++++ TEXT PASSAGE ++++

I am indexing some logs and I see some events are filled with "\x00" while some other events are indexed correctly.
Such behavior is observed when Unix Splunk instance is indexing mounted Windows logs. Windows has a unique way of logging which Unix instance is not aware of causing to index with nulls "\x00". When indexing Windows logs such as iis, exchange, domain controller, and so on, install Splunk as a forwarder on the Windows box and have it forward to Unix Splunk indexer.
Nope. UTF-16 turned a lot of the text into asian characters.
I'm seeing an input from windows onto unix having \x00 and some other unknown characters interspersed with the data. Is UTF-16 the answer to this?
Ideally, if you are having this symptom, you should be clear about the pattern of null characters (\x00). Are they interleaved with the expected data? Do they come in small bursts (ten bytes or so)? Are there several kilobytes worth of nulls all at once?
This also happens sometimes when the data your indexing is encoded with a different character set such as UTF-16
You can specify the charset in your props.conf
[somesourcetype]
CHARSET = UTF-16
So, do we create props.conf on Forwarder TA or Indexer TA?
Such behavior is observed when Unix Splunk instance is indexing mounted Windows logs. Windows has a unique way of logging which Unix instance is not aware of causing to index with nulls "\x00". When indexing Windows logs such as iis, exchange, domain controller, and so on, install Splunk as a forwarder on the Windows box and have it forward to Unix Splunk indexer.

++++

Please answer these questions using the thread about null characters in indexed logs:
1. Which setting and value does the thread give for props.conf?
2. What examples of Windows logs does it list?
3. What happened to the text when one poster tried UTF-16?

++++ EXTRACTED DATA ++++

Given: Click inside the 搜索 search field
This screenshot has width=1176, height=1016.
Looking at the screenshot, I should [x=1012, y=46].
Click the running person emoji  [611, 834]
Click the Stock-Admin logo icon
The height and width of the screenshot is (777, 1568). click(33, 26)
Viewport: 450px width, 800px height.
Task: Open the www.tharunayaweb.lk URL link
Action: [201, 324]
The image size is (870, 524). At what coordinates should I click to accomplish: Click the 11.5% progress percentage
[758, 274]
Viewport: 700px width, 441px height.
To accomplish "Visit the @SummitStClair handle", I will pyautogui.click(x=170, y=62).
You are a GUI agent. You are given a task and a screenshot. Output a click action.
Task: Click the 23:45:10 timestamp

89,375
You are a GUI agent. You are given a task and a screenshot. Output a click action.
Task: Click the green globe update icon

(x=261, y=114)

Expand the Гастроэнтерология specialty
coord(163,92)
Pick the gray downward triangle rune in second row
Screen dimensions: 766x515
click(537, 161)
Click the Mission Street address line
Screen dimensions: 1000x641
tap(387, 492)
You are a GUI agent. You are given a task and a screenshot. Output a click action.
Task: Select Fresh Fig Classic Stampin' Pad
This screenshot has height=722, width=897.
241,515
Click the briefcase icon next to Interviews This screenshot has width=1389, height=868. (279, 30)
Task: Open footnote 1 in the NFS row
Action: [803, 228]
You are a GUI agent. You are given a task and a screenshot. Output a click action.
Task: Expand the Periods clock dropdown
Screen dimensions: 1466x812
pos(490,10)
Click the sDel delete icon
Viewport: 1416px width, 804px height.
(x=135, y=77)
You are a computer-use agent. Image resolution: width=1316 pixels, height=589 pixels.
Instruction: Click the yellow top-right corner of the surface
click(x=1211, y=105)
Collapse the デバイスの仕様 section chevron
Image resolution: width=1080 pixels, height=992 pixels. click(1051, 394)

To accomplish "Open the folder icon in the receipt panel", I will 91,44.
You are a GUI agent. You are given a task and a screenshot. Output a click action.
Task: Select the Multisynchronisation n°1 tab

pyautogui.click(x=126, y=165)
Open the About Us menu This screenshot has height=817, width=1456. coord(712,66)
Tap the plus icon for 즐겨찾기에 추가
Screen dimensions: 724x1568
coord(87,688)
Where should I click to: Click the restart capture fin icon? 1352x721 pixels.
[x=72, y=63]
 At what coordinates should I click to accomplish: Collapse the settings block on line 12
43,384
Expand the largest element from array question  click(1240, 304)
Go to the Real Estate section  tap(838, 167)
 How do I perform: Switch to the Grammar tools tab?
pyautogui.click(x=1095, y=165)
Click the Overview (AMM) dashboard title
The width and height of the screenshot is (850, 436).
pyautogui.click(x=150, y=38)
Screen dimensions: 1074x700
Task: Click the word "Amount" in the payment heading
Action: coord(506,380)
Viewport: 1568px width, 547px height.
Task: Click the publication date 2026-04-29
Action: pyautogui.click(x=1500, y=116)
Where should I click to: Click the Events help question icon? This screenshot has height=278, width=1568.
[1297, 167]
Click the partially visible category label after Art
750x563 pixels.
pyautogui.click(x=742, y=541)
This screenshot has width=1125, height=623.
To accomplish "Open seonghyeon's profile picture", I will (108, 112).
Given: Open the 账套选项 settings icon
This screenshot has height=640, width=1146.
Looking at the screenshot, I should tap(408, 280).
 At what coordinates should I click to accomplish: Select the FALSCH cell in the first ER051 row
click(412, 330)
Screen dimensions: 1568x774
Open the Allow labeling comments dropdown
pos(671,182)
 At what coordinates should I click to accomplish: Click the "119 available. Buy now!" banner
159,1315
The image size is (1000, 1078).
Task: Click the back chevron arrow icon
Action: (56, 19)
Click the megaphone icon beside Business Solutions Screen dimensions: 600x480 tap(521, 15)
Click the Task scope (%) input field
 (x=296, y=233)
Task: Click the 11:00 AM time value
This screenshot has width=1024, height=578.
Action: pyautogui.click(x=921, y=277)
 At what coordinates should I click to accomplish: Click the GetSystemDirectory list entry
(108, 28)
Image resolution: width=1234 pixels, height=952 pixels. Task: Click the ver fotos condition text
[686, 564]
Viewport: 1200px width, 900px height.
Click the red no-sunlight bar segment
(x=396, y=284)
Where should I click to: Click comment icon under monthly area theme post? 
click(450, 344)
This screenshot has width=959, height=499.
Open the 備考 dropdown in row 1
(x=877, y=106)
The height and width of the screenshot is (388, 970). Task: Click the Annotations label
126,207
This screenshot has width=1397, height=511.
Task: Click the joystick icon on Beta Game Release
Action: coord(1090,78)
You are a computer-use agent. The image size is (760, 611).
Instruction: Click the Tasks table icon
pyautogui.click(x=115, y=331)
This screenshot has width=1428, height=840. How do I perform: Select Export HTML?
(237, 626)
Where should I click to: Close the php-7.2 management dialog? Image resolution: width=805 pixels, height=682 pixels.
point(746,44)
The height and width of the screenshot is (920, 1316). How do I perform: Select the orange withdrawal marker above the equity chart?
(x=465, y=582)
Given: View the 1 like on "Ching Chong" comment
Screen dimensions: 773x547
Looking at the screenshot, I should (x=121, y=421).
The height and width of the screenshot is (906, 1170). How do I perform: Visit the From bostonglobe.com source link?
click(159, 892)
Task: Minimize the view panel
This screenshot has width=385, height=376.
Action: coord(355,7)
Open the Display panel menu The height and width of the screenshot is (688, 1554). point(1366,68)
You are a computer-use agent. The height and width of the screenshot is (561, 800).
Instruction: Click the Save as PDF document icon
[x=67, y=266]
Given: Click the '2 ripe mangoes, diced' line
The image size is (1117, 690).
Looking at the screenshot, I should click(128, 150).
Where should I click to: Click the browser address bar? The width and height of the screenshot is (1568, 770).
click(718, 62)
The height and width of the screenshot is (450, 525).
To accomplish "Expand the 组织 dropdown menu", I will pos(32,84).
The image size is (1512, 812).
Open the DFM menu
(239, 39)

++++

EXPECTED ANSWER:
1. CHARSET = UTF-16, under a sourcetype stanza.
2. IIS, Exchange, and domain controller logs.
3. UTF-16 turned a lot of the text into Asian characters.